Ocorrência Policial — Foto por: Reprodução

Polícia Civil está nas ruas para cumprir 6 prisões e 4 buscas contra uma facção criminosa investigada no homicídio e ocultação de cadáver de Marcos José Vieira Lima, o 'Borel', em 25 de agosto na cidade de São José do Xingu. O corpo dele ainda não foi encontrado. 

De acordo com as informações, essa é a segunda fase da Operação Midnight. Além das prisões e das buscas e apreensões, são cumpridos ainda 4 afastamentos de sigilo telefônico dos investigados, que estão nas cidades de São José do Xingu, Porto Alegre do Norte e Água Boa. 

A investigação aponta que os faccionados estão envolvidos no homicídio triplamente qualificado contra Borel. Eles também são investigados por promover a facção criminosa por meio de ações sociais na região. 

Agora, a polícia quer identificar a dinâmica do grupo criminoso. Borel teve a morte decretada após sofrer um "salve" no tribunal do crime. Sabe-se até o momento que ele foi atraído até uma casa que era ponto de apoio dos faccionados. O convite era para eles usarem drogas no local. 

Porém, foi rendido e submetido à tortura. Por meio de vídeochamada, lideranças da facção determinaram a morte do rapaz por, supostamente, trair um dos líderes. Segundo a apuração, Borel e um dos líderes teriam torturado uma pessoa em dezembro de 2024. Os dois chegaram a ser presos e condenados pelo crime. 

Depois que Borel foi morto dentro da casa, os criminosos levaram o corpo da vítima de moto até um local onde ele foi ocultado. Polícia Civil informou que, até o momento, ele não foi localizado. 

Investigação qualificada

Após a primeira fase da operação, as investigações se estenderam por aproximadamente seis meses, aprofundando-se a partir de análises técnicas realizadas após sucessivos deferimentos judiciais de medidas cautelares e diligências qualificadas, que levaram ao esclarecimento do crime e à identificação dos envolvidos.

Com base nas informações levantadas, somando-se às diligências policiais em campo, relatos testemunhais, relatórios policiais detalhados e outros meios de obtenção de provas, a Polícia Civil comprovou ao Ministério Público e ao Poder Judiciário que a vítima foi assassinada, mesmo sem o corpo ter sido localizado.

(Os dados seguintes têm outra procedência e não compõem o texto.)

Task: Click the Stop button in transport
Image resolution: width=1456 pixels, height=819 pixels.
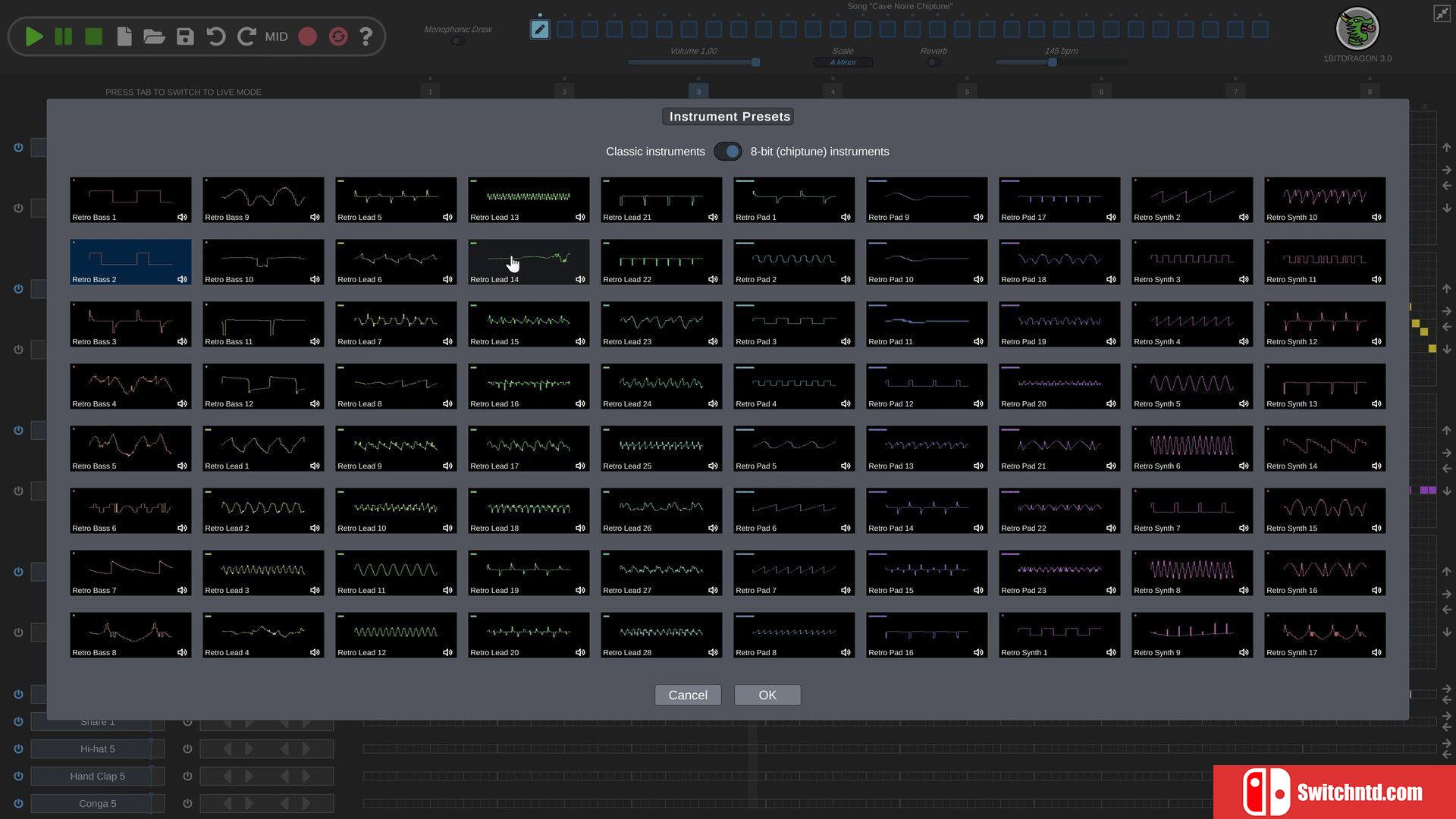Action: (93, 36)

De acordo com o delegado responsável pelas investigações, Onias Estevam Pereira Filho, foram reunidos elementos probatórios consistentes que indicam a participação de ao menos seis pessoas na empreitada criminosa.

Ações de assistencialismo

O mesmo grupo criminoso também está envolvido em ações de assistencialismo, com integrantes sendo indiciados por práticas ilícitas voltadas ao fortalecimento do grupo no município e na região.

Entre as condutas apuradas, estava a distribuição de cestas básicas a pessoas em situação de vulnerabilidade social, como forma de cooptação e ampliação da base de apoio do grupo criminoso.

Midnight

O nome da operação, que em inglês significa meia-noite, faz referência ao principal investigado, que atua como líder da facção criminosa na região.

A operação integra os trabalhos do planejamento estratégico da Polícia Civil de Mato Grosso para o ano de 2026, por meio da Operação Pharus, dentro do programa Tolerância Zero, voltado ao combate às facções criminosas em todo o Estado.